SB864 "Reduces the number of hours needed for a new concealed handgun license to 4 to 6 hours.", and HB48 "... does away with the class room and demonstration of proficiency requirement to renew a Concealed Handgun License." The class time for a new license is cut in half and renewal is now just an online written test via the DPS website. And the lack of any Class "A" misdemeanors or any felonies, of course. :) Bob made the point about a lot of instructors not liking these changes, which caused me to comment:
There’s a common perception that class length correlates to class price. Also, a shorter class time requires the instructor actually have some skill at presenting the information in the time available, something that hasn’t been as much of a factor up to now.
Mad props to Bob S. for rounding up all this data, but the citizens of Texas are all over the place when it comes to guns (despite the seeming overwhelming belief to the contrary outside the state) and I tried to make the point that making political change is necessarily a gradual process if you want to avoid turmoil:It’s still a legislatively mandated sellers market, so I’m sure even the worst of the whiners will adapt easily enough. Your point about student responsibility is true enough, but the same could be just as truthfully said about high school too.
I’ve gradually come to the opinion that CHL is basically just a form of political liability insurance.
People have been trained (mostly via entertainment media – who get it wrong even worse than the news media does) to be afraid of another person wearing a gun openly. CHL avoids the in your face nature of open carry and establishes some (however minimal) standard citizens must demonstrate before going around strapped.
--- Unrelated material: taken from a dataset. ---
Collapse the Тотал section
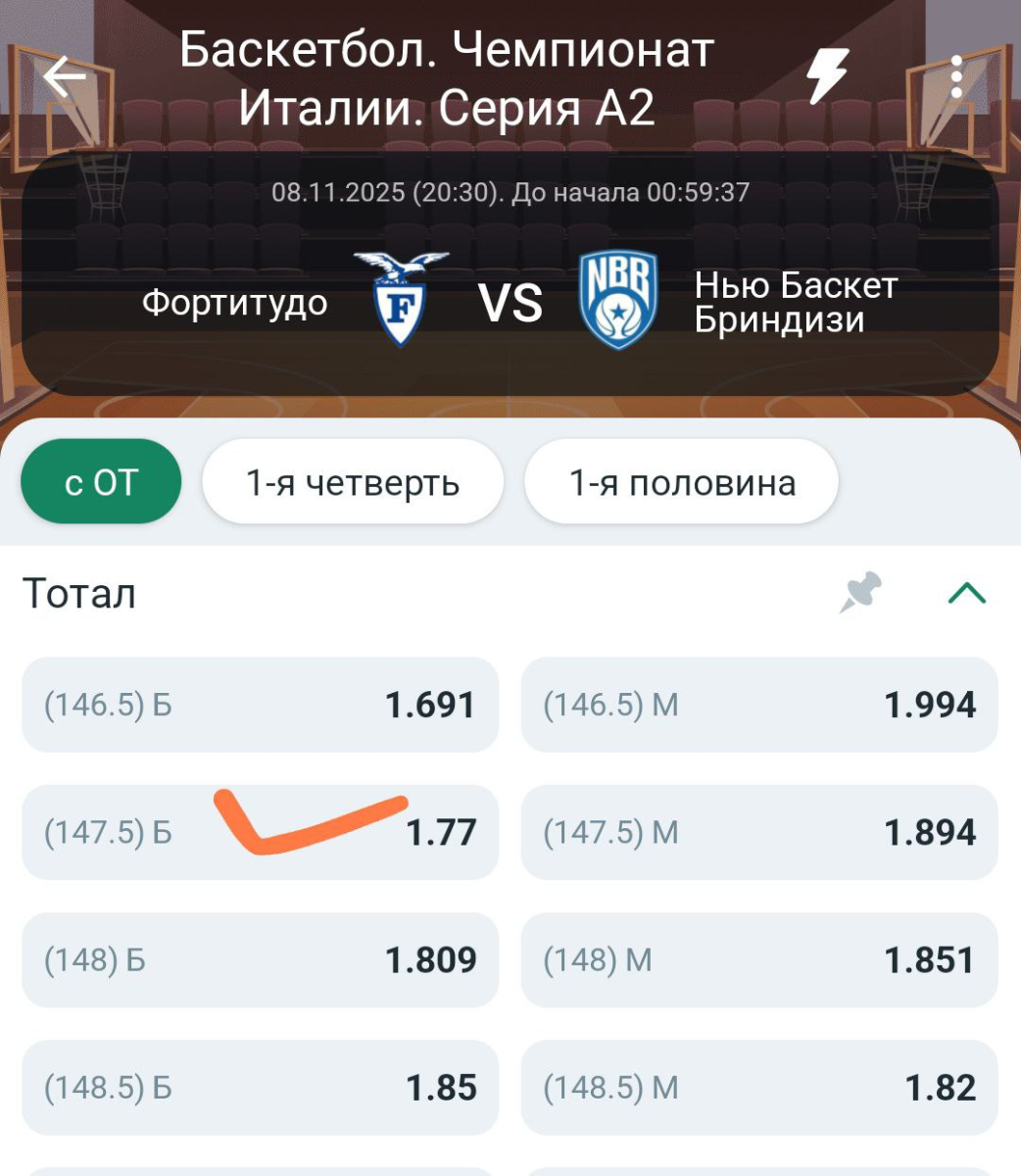This screenshot has width=1021, height=1176. 966,593
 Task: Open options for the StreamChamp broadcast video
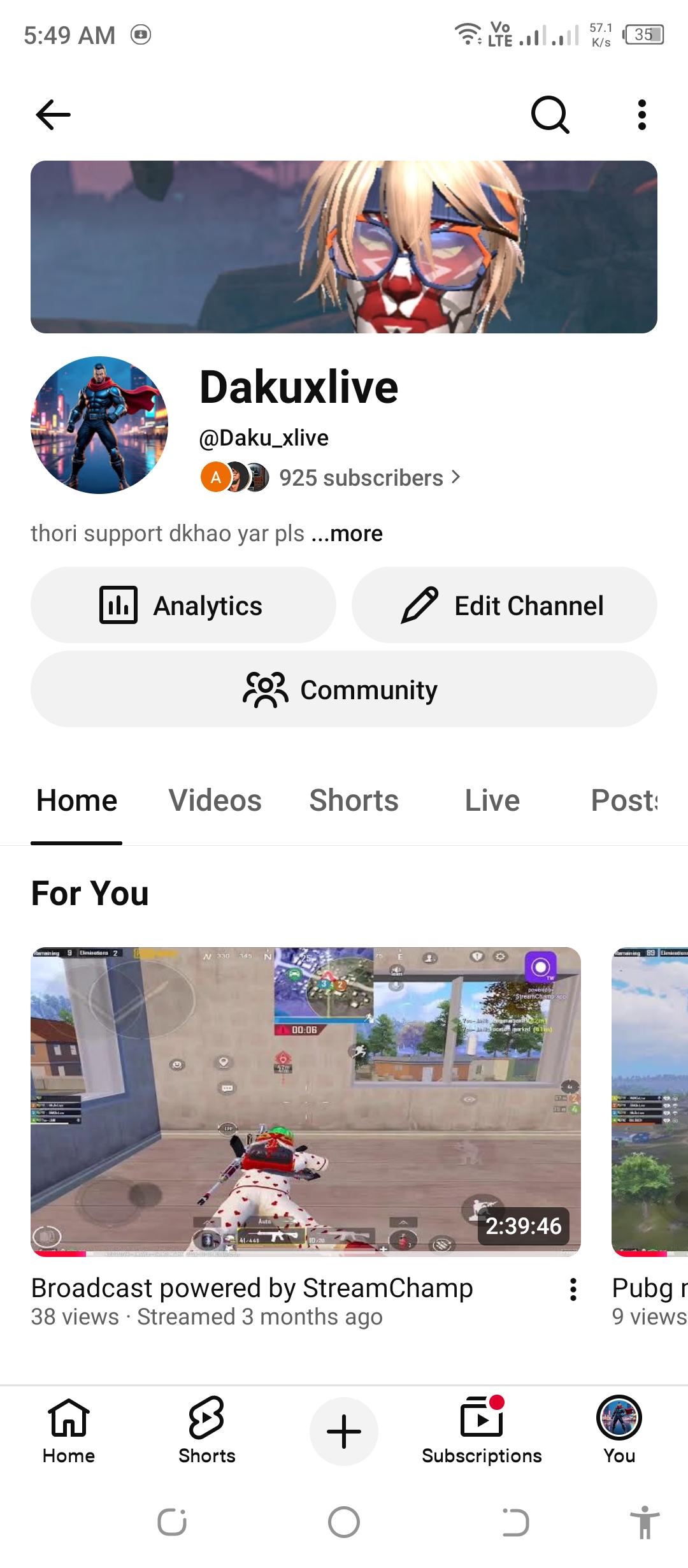coord(573,1289)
This gets the pols off the hook electorally and allows the rest of the populace to not be disturbed by the obvious presence of more-capable-than-they people around them.
At some point the default position of fear will modify and open carry will become much more legislatively possible, but politics is always a process (and nothing is ever final as long as the legislature can come back into session ). I’m sure Texas will eventually arrive at open carry, but the need for political liability insurance will make that a more gradual process than any of us will likely be all that pleased about. It’s just how we make change happen without breaking things.Getting people to adopt the belief that they are going to have to pass judgement on the person instead of whatever tool they may be wearing is going to require a pretty extensive period of adjustment. Working out how to do that in a mutually acceptable fashion won't speed things up either. But that's basically what will be required for open carry to become "normal", that we all ignore what the person has on and concentrate on the person's actions instead. Once that is achieved, people actually complete the adjustment pretty quickly if events in Arizona in recent years are any measure.
Gradual modification of common beliefs through the political process necessarily will require acceptance by all of us of the lethargic nature of the legislative process itself. Frustrating, but there it is.